When the MOTU AVB line first came out in 2015 it was put through its paces by end-users in order to gather real-world spec's rather than to simply treat official documentation as gospel.
Turned out you could run signal through the 16A's ins and outs, for example, 16 or more times (I think; it could well have been more) in-a-row before even the slightest degradation could be sensed. We're talking minuscule differences, even after that unrealistic loop-back.
Well-written plugins employ oversampling in order to retain signal integrity and it works.
IMHO the greatest destroyer of signal integrity is the end-user of the gear. DAW mixing with signals too-hot, employing the old-school M.O. of maximising signal strength in order to maximise the ratio to the noise floor, is IMHO the #1 mistake peeps make.
It's a different paradigm now. 24-bit means a ridiculous dynamic range so there's no need to max out your individual tracks, either during recording or mixing. Doing so in fact makes the result (mix) sound small, lifeless and choked in-comparison.

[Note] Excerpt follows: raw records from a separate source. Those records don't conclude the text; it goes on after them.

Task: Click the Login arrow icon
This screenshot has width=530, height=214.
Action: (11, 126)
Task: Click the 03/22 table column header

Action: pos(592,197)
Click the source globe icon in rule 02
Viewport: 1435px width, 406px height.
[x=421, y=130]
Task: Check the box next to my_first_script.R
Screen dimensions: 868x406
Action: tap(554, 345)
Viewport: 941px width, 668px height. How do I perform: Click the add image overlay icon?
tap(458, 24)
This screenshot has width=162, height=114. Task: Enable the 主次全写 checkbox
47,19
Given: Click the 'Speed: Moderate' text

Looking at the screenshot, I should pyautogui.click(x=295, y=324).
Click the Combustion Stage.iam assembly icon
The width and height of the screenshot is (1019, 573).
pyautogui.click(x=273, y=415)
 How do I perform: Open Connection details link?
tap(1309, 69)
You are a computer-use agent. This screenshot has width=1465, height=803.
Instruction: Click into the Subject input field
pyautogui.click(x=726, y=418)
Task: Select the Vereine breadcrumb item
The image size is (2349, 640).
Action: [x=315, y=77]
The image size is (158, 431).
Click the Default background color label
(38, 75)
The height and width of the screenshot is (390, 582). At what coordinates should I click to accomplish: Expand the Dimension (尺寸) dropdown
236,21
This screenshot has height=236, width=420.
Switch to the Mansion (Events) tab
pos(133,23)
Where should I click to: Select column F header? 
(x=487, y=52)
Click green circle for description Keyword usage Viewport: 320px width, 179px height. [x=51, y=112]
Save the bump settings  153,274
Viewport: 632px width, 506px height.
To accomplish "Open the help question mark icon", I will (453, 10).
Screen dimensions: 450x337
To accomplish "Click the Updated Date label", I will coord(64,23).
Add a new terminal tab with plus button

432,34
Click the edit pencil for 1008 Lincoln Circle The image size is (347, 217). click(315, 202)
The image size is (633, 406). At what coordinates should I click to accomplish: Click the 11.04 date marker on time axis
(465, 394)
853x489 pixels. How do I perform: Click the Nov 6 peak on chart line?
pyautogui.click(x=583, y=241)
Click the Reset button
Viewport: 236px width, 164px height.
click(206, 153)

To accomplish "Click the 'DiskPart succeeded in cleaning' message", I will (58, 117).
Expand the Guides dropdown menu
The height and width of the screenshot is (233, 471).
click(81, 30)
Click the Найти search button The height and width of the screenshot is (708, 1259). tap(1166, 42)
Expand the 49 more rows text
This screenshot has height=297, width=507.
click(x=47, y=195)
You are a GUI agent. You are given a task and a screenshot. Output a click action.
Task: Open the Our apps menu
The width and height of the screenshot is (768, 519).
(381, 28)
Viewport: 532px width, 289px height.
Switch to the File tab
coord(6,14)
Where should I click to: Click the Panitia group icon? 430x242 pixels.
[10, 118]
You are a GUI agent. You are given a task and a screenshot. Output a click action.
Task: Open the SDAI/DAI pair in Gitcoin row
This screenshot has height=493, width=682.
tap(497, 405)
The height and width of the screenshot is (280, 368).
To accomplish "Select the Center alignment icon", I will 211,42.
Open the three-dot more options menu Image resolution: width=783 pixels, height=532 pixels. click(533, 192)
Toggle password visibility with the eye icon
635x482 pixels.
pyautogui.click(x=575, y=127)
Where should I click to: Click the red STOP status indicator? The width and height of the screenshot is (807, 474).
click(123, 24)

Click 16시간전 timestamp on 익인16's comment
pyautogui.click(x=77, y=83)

You mentioned compression a couple o' times. I'm guessing you meant data compression whereas the members here assumed you meant amplitude compression. If you were talking about the data version, I reckon you're correct - only FLAC delivers back what you started with. 320k MP3, if encoded by something like L.A.M.E., is plenty-fine for most peeps, including myself. iTunes encoding however produces a somewhat-smeared, lower-fidelity result at 320k due to Apple's decision to appease the masses by shortening the encode time; it's many times quicker than, say, L.A.M.E. and it's super-obvious that it's inferior 'cause the lack of HF content is immediately-obvious.
If you were talking about amplitude compression it's irrelevant 'cause bad compression usage and the rules around good practice apply equally to the analogue and digital domains.